2.4.2稳定性试验 对异烟肼、吡嗪酰胺、利福平血药浓度检测低、中、高药物浓度药物(异烟肼、利福平1.0、5.0、40.0 μg/ml；吡嗪酰胺4.0、20.0、160.0 μg/ml)的室温、冻融稳定性进行了试验，相对偏差均<15%，异烟肼、吡嗪酰胺、利福平样品可在室温下维持8 h的稳定性，样品冻融3次检测结果仍稳定。

2.5 各基因型间血药浓度的比较

2.5.1不同基因型的血药浓度比较 GSTM1 基因未突变组异烟肼、利福平、吡嗪酰胺血药浓度与GSTM1突变组相比较，差异无统计学意义(P>0.05)；GSTT1 基因未突变组异烟肼、利福平、吡嗪酰胺血药浓度与GSTT1缺失突变组比较，差异无统计学意义(P>0.05)；GSTP1 AA组、AG组、GG组异烟肼、利福平、吡嗪酰胺血药浓度相比较，差异无统计学意义(P>0.05)。吡嗪酰胺血药浓度中位数GSTP1 AG+GG组为6.032(7.360) μmol/ml，GSTP1 AA组为11.74(21.170) μmol/ml，两组间差异有统计学意义(P< 0.05)。见表1。

表1 不同基因型的血药浓度比较 (μmol/ml)

2.5.2GSTM1&GSTT1不同基因型与异烟肼、利福平、吡嗪酰胺血药浓度相关性 GSTM1&GSTT1单突变型/缺失型或双突变型/缺失型四组间异烟肼、利福平、吡嗪酰胺血药浓度比较，差异无统计学意义(P>0.05)，见表2。

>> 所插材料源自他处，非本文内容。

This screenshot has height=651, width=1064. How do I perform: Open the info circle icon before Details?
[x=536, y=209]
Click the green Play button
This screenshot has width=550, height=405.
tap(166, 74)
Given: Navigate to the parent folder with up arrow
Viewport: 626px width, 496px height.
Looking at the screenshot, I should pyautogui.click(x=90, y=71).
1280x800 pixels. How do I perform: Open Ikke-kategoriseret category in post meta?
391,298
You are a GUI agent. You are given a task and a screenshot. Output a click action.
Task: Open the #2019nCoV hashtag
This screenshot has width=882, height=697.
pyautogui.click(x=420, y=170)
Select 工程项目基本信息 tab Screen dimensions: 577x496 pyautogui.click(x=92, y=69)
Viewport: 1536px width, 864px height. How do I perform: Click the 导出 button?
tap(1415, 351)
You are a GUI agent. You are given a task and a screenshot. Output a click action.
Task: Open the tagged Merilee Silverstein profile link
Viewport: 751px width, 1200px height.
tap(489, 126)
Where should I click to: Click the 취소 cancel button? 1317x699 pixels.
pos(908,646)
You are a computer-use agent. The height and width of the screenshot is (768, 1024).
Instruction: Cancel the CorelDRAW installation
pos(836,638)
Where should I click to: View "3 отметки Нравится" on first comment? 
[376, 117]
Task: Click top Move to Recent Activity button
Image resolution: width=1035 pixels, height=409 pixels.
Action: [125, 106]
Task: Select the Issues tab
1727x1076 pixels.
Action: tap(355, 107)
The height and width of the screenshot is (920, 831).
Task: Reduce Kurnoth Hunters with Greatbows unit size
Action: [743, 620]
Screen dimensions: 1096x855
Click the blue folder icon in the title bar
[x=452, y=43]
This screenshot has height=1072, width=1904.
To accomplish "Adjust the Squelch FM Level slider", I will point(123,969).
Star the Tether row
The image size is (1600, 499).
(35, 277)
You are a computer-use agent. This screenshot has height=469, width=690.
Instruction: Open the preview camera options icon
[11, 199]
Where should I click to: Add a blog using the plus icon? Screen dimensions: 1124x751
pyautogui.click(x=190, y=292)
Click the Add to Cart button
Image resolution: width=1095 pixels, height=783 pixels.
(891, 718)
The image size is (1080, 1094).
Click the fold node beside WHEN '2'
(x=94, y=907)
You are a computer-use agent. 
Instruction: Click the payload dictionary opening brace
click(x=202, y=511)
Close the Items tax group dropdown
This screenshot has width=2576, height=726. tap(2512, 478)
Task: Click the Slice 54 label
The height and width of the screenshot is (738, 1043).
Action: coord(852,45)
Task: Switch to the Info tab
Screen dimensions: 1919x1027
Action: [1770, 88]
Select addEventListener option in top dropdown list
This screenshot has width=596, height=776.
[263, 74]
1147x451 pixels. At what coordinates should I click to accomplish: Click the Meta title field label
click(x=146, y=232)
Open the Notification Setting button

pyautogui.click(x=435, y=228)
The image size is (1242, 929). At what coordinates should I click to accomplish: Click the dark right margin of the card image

表2 GSTM1&GSTT1不同基因型的血药浓度比较 (μmol/ml)

3 讨论

GSTs通过催化谷胱甘肽(GSH)与具有亲电官能团的底物相互反应且促进反应产物排出体外发挥解毒作用[13]，对有毒中间代谢物的形成和解毒有重要影响，其家族GSTM1和GSTT1的基因型是目前国内外研究较多的目标基因，其与AT-DILI相关性目前研究仍存在争议。GSTs基因多态性与抗结核药物性肝损伤的相关性却鲜有报道。本次研究的患者异烟肼均采用0.3 g/d的剂量给药，其平均血药浓度为0.46 mg/L，高于文献中的临界浓度值0.2 mg/L[14]，GSTs会加速异烟肼有毒代谢物转化为极性物质从而排出体外，根据化学平衡原理，体内有毒代谢物减少，则异烟肼转化为有毒代谢物的转化速率也可能会增快，从而间接影响异烟肼的血药浓度。然而本次实验的数据分析显示GSTs的突变对异烟肼的血药浓度无明显相关性，从而推测GSTs并非影响异烟肼血药浓度的主要因素。利福平的有效临界血药浓度为0.0625 mg/L[14，15]，本次研究的患者利福平平均血药浓度为1.57 mg/L，且在GSTs突变组和未突变组之间没有显著差异，GSTs酶不是利福平诱导的AT-DILI的主要因素。

吡嗪酰胺的血药浓度对结核杆菌的抑制效果有重要作用[16]，同样也可能对不良反应的发生有影响。本研究结果显示GSTP1 rs1695不同基因型的吡嗪酰胺血药浓度有差异，证明GSTP1的基因多态性影响吡嗪酰胺血药浓度，这一发现在之前的文献研究中并无报道，为进一步研究GSTs与抗结核药物血药浓度以及AT-DILI相关性的研究提供了新的基础数据参考。基于本研究样本量有限，仅进行了GSTs基因多态性与异烟肼、利福平、吡嗪酰胺血药浓度之间的单因素相关性分析，然而AT-DILI的发生是一个多因素影响结果，在今后的研究中会进一步设立多中心大样本的研究，可对更多的因素进行探讨，建立预测AT-DILI发生的模型，为结核患者的个体化用药治疗提供临床参考工具。